Ce
mot désigne simplement ce qui a rapport à soi. L’égoïsme
procède de l’instinct de conservation, ce n’est pas plus un vice
qu’une vertu ; c’est un fait. Comme la pesanteur ! L’égoïsme
est nécessaire au fonctionnement harmonieux de l’individu autant
que ses organes physiques. Le sens exclusivement péjoratif que l’on
prête à ce mot suffirait à donner la mesure de l’hypocrisie
sociale. Les conventions reposent sur de tels mensonges que ce
sentiment naturel est hypocritement répudié comme un vice. Et
pourtant, l’égoïsme, en soi, n’est ni bon ni mauvais. Il est.
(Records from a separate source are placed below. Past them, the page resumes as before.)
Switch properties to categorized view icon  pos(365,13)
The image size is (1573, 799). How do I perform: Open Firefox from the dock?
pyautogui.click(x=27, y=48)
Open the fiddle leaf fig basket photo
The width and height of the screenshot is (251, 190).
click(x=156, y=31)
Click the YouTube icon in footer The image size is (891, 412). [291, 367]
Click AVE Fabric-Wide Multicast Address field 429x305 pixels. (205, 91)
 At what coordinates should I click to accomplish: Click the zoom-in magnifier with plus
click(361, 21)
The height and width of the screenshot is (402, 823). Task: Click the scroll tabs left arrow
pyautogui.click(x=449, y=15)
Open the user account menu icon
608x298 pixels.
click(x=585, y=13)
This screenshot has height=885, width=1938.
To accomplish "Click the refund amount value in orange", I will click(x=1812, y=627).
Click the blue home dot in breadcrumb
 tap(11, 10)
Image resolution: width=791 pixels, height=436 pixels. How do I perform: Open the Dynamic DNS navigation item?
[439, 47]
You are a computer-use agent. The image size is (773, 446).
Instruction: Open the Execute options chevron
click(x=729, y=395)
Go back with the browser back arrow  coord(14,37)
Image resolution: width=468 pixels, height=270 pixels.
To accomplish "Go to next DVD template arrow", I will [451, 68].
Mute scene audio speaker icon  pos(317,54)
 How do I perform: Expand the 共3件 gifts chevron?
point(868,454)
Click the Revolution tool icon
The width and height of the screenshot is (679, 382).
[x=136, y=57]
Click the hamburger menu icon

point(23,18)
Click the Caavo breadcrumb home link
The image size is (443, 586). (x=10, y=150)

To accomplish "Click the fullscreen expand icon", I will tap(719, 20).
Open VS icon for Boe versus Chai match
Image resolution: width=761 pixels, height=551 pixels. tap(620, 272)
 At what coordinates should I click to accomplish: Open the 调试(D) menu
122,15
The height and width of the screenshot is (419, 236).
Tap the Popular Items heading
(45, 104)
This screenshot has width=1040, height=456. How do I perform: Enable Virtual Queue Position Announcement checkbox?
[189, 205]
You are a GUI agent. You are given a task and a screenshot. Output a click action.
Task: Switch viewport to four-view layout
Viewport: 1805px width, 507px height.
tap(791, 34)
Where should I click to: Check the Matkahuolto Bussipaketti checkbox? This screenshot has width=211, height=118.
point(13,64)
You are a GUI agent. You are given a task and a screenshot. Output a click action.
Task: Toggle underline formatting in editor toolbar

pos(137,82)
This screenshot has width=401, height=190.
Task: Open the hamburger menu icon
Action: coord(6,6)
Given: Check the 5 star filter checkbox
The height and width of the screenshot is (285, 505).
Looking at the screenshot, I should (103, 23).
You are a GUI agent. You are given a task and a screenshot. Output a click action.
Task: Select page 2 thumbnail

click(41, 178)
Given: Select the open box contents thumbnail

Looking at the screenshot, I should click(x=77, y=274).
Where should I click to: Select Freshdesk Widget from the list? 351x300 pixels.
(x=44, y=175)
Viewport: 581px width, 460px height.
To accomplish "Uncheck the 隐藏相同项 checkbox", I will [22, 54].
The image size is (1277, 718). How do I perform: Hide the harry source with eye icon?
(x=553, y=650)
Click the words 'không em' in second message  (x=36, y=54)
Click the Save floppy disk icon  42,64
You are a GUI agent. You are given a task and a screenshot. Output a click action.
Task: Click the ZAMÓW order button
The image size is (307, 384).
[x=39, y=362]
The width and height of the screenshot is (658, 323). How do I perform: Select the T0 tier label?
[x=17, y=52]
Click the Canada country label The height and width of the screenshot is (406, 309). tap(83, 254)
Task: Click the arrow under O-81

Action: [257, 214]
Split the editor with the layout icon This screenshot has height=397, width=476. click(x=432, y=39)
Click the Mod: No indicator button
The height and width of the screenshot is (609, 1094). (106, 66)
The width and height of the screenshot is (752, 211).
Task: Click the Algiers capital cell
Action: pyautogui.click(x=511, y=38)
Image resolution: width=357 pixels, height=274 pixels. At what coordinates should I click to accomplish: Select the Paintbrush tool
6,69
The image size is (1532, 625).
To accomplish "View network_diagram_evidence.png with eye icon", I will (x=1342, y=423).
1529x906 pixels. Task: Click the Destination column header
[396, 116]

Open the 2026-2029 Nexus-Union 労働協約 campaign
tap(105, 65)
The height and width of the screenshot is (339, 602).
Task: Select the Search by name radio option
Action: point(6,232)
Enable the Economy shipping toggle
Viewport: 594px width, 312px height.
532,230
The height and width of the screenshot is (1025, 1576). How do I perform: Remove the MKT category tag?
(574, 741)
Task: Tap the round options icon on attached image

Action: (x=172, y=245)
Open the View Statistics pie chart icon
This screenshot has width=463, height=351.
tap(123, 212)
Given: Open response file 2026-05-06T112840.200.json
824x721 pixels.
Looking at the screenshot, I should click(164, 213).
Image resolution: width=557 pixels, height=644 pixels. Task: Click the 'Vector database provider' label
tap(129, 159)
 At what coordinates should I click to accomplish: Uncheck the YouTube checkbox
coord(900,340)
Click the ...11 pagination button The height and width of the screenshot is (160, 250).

Simplement. Selon l’atavisme, le tempérament, l’ambiance et
l’éducation des individus, l’égoïsme se qualifie. Il produit
chez celui-ci de la violence, chez celui-là de l’avarice et chez
cet autre de l’amour. Prenons un exemple : Sous les yeux de Jean,
de Pierre et de Jacques, Paul est enlevé par une vague ! Aussitôt,
Jean fuit ce lieu dangereux et va se mettre à l’abri ; Pierre, au
vêtement de qui Paul avait tenté de se retenir, l’a violemment
repoussé dans l’abîme pour n’y être pas entraîné avec lui.
Dans le même temps, Jacques, sans se soucier de son propre danger,
s’est jeté dans les flots, il a lutté contre leur violence et
ramené Paul à la vie. Tous trois ont commis un acte égoïste. Ces
actes sont différents parce que chaque individu avait une
sensibilité différente. La sensibilité de Jacques a rendu son
égoïsme salutaire à Paul, c’est incontestable ; mais tout comme
Jean et Pierre, il fuyait une souffrance, sa propre souffrance, faite
par réflexe, des souffrances de Paul ! Cultivons donc notre
sensibilité et éduquons-la pour que notre égoïsme soit plus
agréable et bienfaisant à autrui, nous multiplierons ainsi
mutuellement la somme de nos jouissances. Mais ayons la cynique
honnêteté de nous reconnaître égoïstes. L’antonyme d’égoïsme
est altruisme et ce mot ne désigne rien qui soit.